Snippets are located in a specific folder under your installation of Visual Studio, so you’ll have a snippet collection per VS version. On my machine, where I used default installation paths, C# snippets for VS 2008 and 2010 are in the following folders:

C:\Program Files\Microsoft Visual Studio 9.0\VC#\Snippets\1033\Visual C#

C:\Program Files\Microsoft Visual Studio 10.0\VC#\Snippets\1033\Visual C#

You can use the Code Snippet Manager (available through Tools->Code Snippets Manager… menu item) to explore currently installed snippets for various languages.

To create a new snippet, you can simply write its XML definition (see below for my example or read the MSDN guide for more info), save the file with the .snippet extension and drop it in the appropriate folder. Visual Studio will see it without needing to restart.

You can also use a visual editor such as the open source Snippet Editor, which now includes support for Visual Studio 2010.

Unimplemented Unit Test Snippet

Here’s my code snippet in its entirety:

<CodeSnippets xmlns="http://schemas.microsoft.com/VisualStudio/2005/CodeSnippet">
<CodeSnippet Format="1.0.0">
<Header>
<Title>Unimplemented Unit Test</Title>
<Shortcut>test</Shortcut>
<Description>Code snippet for a failing test placeholder</Description>
<Author>Anna Lear (http://annalear.ca)</Author>
<SnippetTypes>
<SnippetType>Expansion</SnippetType>
</SnippetTypes>
</Header>
<Snippet>
<Declarations>
<Literal>
<ID>testName</ID>
<ToolTip>Descriptive test name</ToolTip>
<Default>NewTest</Default>
</Literal>
<Literal>
<ID>testBody</ID>
<ToolTip>Test contents</ToolTip>
<Default>Assert.Fail("Implement me!");</Default>
</Literal>
</Declarations>
<Code Language="CSharp">
<![CDATA[
[Test]
public void $testName$()
{
$testBody$
}
]]>
</Code>
</Snippet>
</CodeSnippet>
</CodeSnippets>

I wrote it within Visual Studio 2010 and it helpfully provided IntelliSense support and guidance, which made writing the XML really easy.

Now when I type in “test” in a class and press TAB twice, the code within the CDATA portion of the snippet gets pasted into my code. “NewTest” and “Assert.Fail(“Implement me!”);” lines will be highlighted and I can navigate between then with TAB and Shift-TAB if I need to edit them. I typically always edit the name of the test, and only edit the body when I intend to implement the test at the same time.
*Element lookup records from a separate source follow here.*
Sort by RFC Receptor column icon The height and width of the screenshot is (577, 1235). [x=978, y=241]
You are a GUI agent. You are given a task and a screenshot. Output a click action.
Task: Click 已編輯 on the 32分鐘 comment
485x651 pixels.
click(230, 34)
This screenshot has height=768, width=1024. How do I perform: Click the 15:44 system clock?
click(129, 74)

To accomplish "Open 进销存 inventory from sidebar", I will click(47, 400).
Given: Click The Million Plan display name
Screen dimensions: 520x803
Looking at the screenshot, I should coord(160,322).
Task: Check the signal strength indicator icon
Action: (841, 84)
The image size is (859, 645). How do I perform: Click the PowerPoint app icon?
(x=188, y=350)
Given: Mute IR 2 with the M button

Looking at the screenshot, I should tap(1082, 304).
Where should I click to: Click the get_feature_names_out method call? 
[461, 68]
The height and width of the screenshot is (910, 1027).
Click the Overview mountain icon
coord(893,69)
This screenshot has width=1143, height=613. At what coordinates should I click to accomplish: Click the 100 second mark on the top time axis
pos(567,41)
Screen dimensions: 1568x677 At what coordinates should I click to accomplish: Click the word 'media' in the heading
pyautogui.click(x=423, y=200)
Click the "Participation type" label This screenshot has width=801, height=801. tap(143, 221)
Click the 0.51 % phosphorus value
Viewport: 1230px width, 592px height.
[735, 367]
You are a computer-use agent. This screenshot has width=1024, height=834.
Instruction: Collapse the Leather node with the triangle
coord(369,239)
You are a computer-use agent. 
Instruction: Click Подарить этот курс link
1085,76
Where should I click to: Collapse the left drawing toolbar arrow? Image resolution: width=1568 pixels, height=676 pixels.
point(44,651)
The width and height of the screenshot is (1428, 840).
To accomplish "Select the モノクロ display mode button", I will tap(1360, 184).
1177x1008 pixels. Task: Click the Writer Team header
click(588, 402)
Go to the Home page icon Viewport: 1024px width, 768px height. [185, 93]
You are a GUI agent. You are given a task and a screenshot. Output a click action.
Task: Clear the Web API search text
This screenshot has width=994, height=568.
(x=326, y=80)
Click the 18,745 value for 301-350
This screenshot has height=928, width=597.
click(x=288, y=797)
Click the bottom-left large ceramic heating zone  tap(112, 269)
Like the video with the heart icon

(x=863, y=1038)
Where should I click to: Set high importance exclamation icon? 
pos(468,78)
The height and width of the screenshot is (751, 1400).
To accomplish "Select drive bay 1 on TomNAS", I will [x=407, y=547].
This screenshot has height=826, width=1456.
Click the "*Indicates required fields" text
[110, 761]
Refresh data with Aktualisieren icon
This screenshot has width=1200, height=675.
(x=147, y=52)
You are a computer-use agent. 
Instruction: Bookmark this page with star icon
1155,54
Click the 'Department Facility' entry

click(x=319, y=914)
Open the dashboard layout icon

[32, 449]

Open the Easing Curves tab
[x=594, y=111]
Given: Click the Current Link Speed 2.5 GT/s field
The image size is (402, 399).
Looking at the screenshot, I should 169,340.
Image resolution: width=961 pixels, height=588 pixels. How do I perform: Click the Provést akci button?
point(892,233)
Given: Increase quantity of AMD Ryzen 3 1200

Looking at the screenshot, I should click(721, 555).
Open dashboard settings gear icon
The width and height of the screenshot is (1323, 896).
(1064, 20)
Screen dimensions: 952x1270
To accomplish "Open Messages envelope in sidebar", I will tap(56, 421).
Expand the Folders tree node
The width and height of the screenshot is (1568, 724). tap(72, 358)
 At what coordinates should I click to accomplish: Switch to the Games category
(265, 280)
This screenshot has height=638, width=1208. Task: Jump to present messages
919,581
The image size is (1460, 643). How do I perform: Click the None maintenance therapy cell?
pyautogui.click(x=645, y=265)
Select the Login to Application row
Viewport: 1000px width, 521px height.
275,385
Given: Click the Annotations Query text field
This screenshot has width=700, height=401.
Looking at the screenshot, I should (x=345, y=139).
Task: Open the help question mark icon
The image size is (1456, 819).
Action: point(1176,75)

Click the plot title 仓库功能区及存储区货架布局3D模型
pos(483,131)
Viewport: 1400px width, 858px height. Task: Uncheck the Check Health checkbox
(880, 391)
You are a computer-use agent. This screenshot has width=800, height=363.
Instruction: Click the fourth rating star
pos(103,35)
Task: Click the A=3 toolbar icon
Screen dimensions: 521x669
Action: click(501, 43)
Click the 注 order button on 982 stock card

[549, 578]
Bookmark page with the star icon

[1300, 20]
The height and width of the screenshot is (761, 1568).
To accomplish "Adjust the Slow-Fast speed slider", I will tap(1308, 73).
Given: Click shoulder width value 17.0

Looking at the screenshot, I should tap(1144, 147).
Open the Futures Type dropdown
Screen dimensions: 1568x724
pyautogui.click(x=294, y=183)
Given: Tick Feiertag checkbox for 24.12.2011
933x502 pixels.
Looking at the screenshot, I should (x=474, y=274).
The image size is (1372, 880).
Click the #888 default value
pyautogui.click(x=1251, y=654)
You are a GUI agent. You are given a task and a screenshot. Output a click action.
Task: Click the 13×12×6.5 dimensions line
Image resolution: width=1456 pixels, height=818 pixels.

Couple things to keep in mind:

1. When you add literals to a snippet, their IDs are case-sensitive.

2. If you want to preserve your formatting (multiple lines, etc.), make sure that you’re code is within a single CDATA element. Otherwise you’ll end up with all your code on the same line, which probably isn’t what you want.

Download

You can either copy the snippet above and do the legwork of placing it in a file and the correct location, or download the .snippet file or the .vsi installer, the latter of which will allow you to easily install the above snippet into any version of Visual Studio (2005 or newer) that you have on your machine.